Rapidly progressive local damage and acute deterioration of the patients are the most distinctive clinical manifestations of vibrio necrotising fasciitis. Recognition of the signs of local skin and tissue damage in early stage is crucial for early diagnosis and surgical intervention.

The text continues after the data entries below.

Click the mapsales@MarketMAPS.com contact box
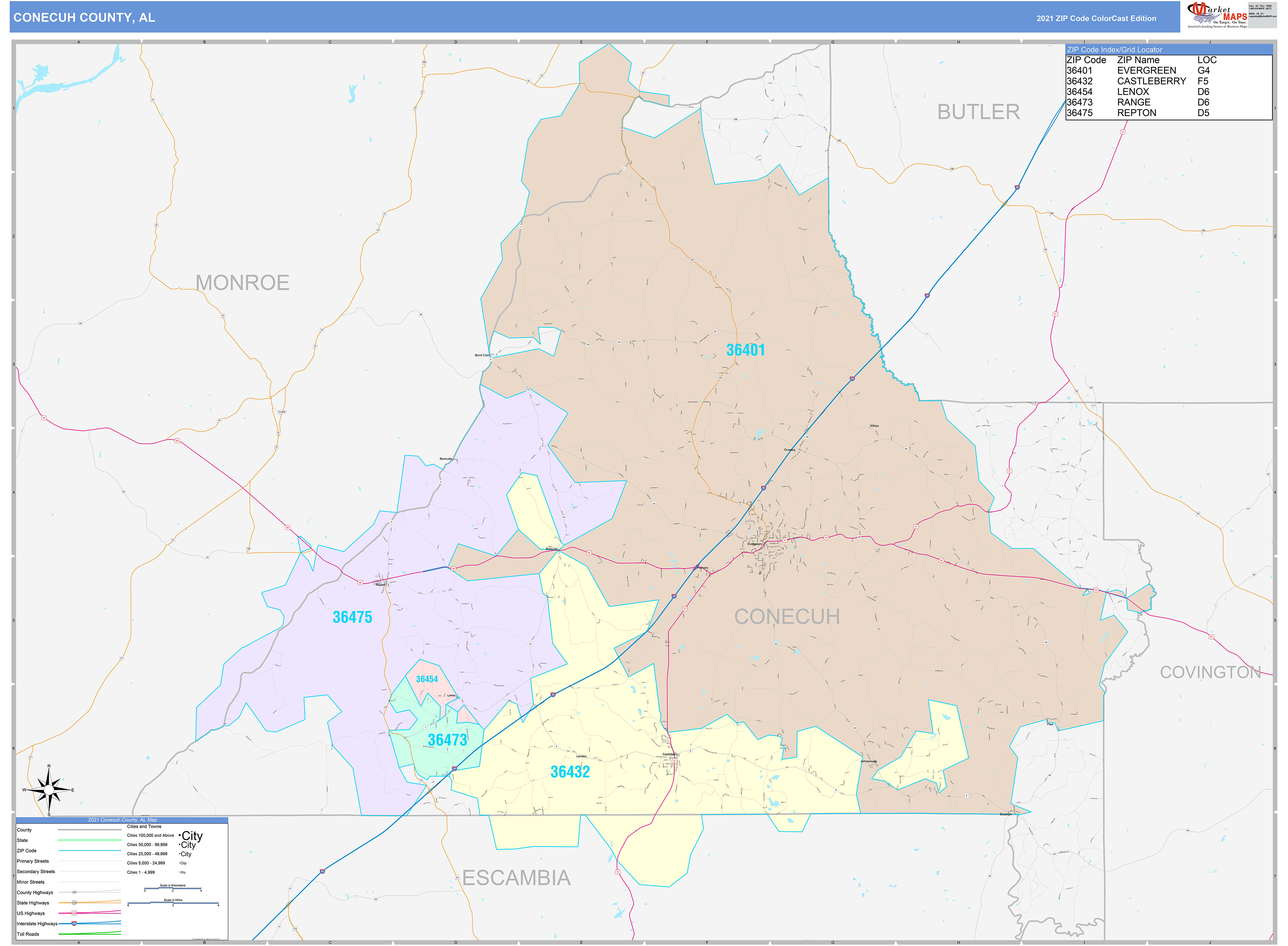The height and width of the screenshot is (946, 1288). pos(1262,15)
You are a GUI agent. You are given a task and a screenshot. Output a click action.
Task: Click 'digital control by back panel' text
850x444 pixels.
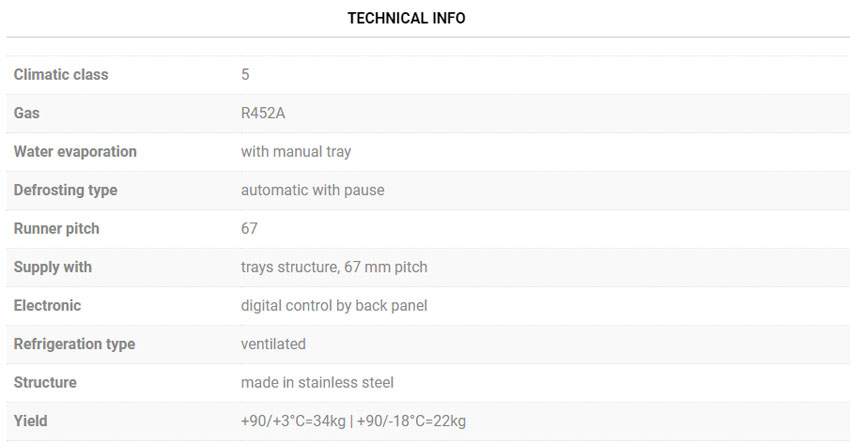coord(334,306)
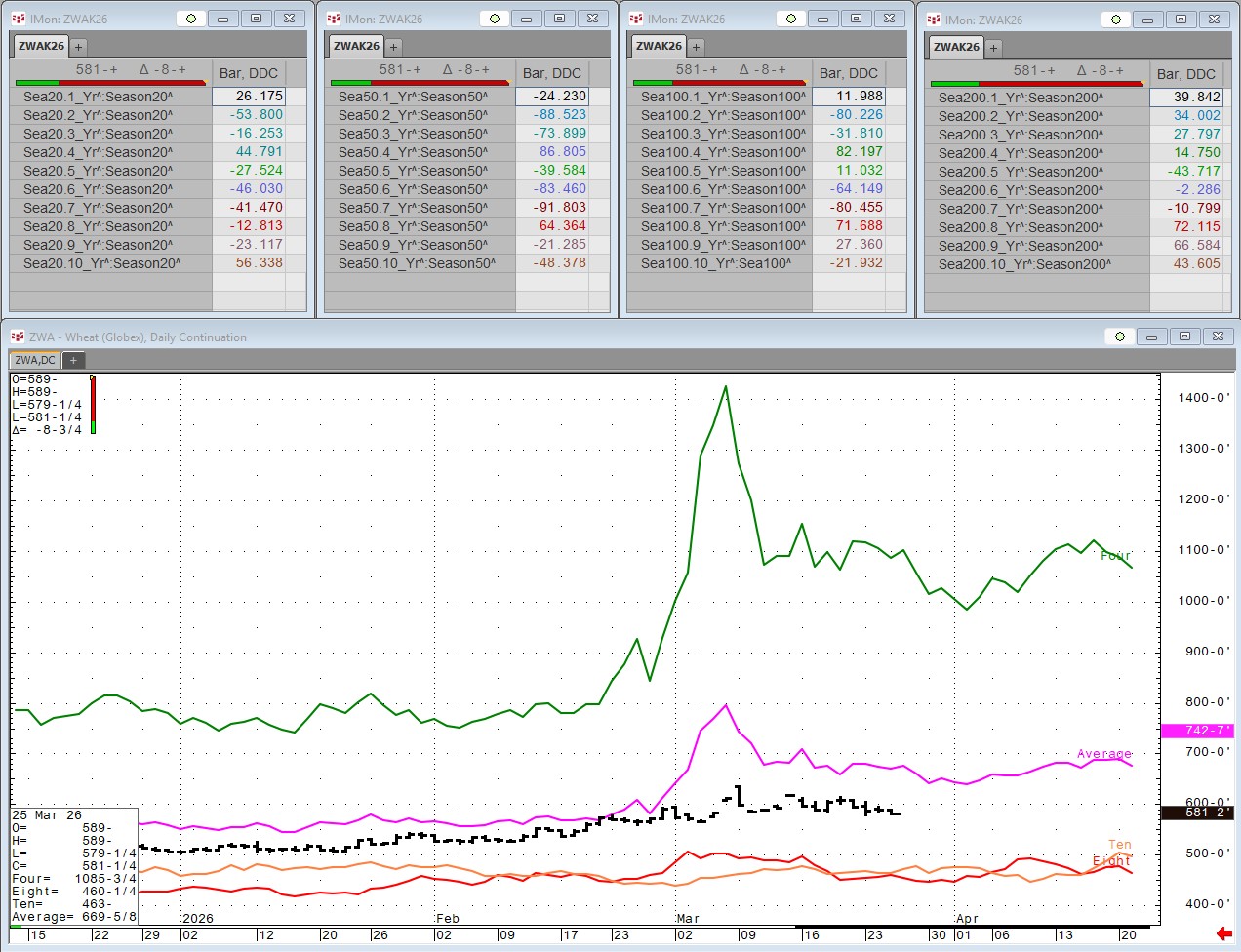The width and height of the screenshot is (1241, 952).
Task: Add a new tab in the Season20 monitor window
Action: [x=79, y=47]
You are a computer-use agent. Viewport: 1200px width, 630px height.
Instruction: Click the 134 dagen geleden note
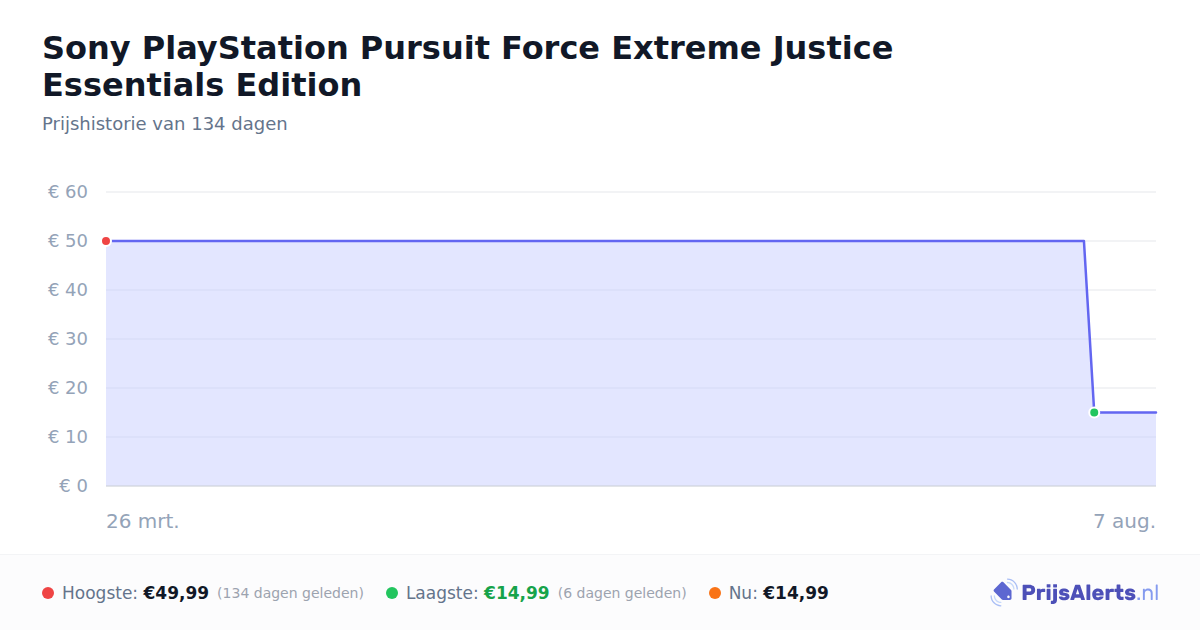(290, 593)
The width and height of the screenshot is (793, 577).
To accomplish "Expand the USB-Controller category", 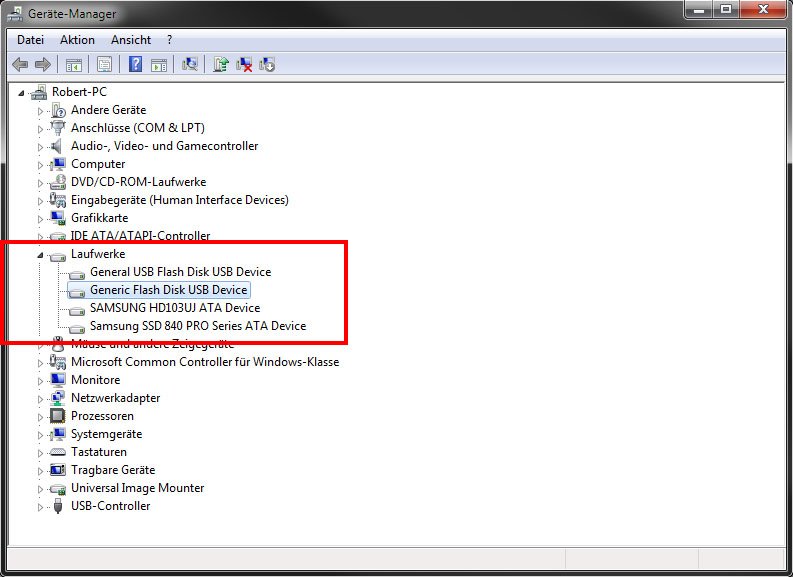I will pyautogui.click(x=41, y=507).
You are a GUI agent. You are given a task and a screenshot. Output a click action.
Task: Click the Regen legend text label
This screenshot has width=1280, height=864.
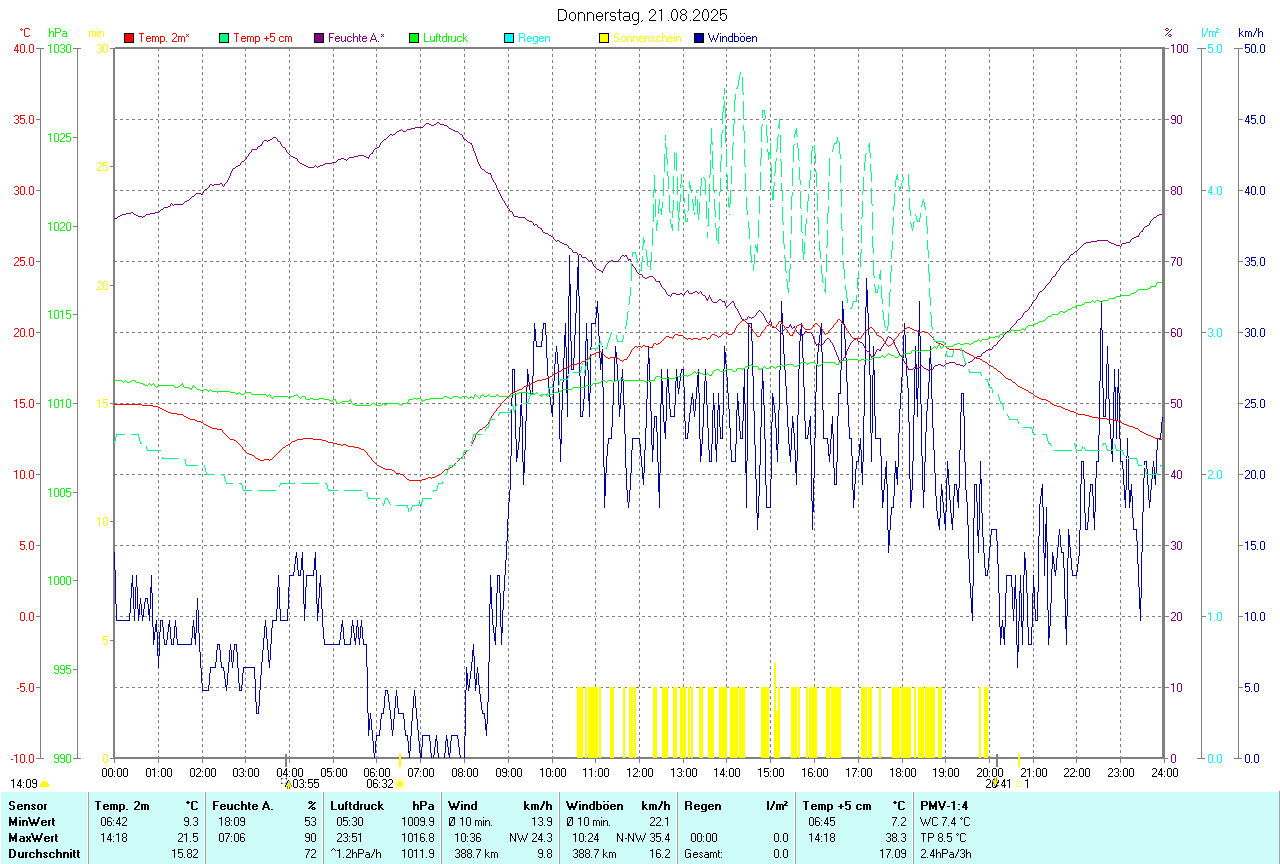[534, 38]
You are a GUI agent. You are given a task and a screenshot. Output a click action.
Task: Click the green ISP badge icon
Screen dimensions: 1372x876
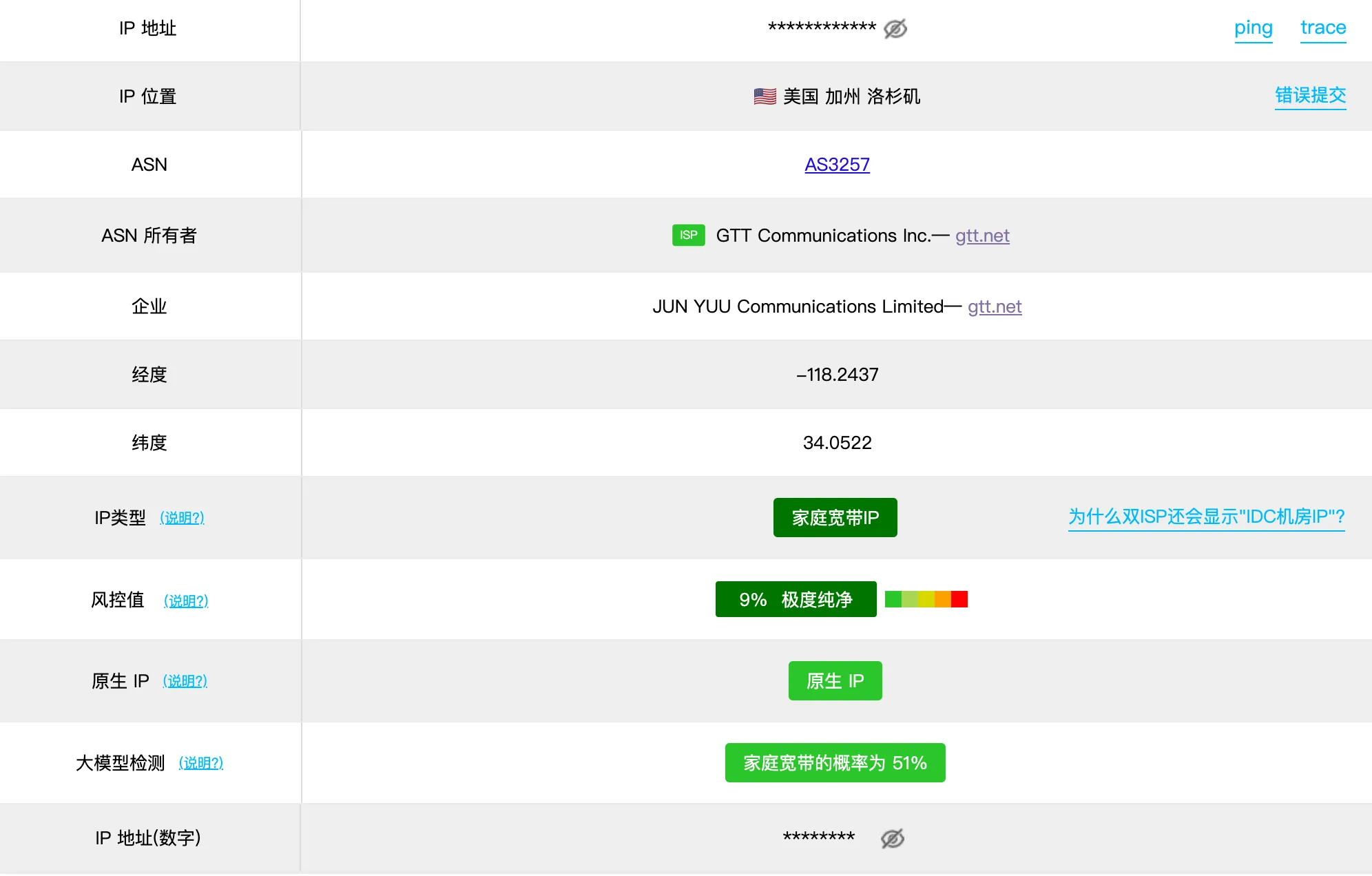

Emergency incision and drainage, combined with selective debridement and skin graft, could improve the prognosis of the patients, and preserve the integrity of the patient's limbs as much as possible.

摘要

背景

创伤弧菌感染导致的坏死性筋膜炎和脓毒症是一种罕见但危险的临床急症,死亡率为 50-100%。早期诊断和手术治疗可能显著改善预后。然而,有效的紧急手术指征稀缺,需要进一步探索,这将有助于患者创伤弧菌坏死性筋膜炎早期识别和选择手术程序。

方法

我们回顾性分析了 2000 年 7 月至 2009 年 6 月我院急诊科收治的创伤弧菌坏死性筋膜炎患者。总结手术治疗策略,为创伤弧菌坏死性筋膜炎的手术治疗提供临床依据。

结果

本研究共选择创伤弧菌坏死性筋膜炎患者 19 例。所有患者均居住在沿海地区,68.4%有慢性肝病病史,78.9%有乙醇滥用史,52.6%有发热,89.5%并发感染性休克,31.6%进展为多器官功能障碍综合征。迅速进展的局部肿胀和疼痛以及皮肤浅表静脉淤滞是创伤弧菌坏死性筋膜炎的早期表现,而皮肤瘀斑、水疱或血疱、坏死和皮下捻发音则是晚期表现。17 例患者接受了紧急切开引流,术中发现皮下静脉血栓形成、皮下组织坏死、肌肉和全层坏死,探查或病理检查证实为坏死性筋膜炎。术后行选择性清创和植皮修复创面,2 例患者行截肢以闭合创面。平均住院时间为 21.3 天(1-82 天),8 例患者死亡,死亡率为 42.1%。

结论

迅速进展的局部损害和患者病情的急剧恶化是创伤弧菌坏死性筋膜炎最具特征性的临床表现。早期识别局部皮肤和组织损伤的迹象对于早期诊断和手术干预至关重要。紧急切开引流,结合选择性清创和植皮,可改善患者预后,尽可能保留患者肢体的完整性。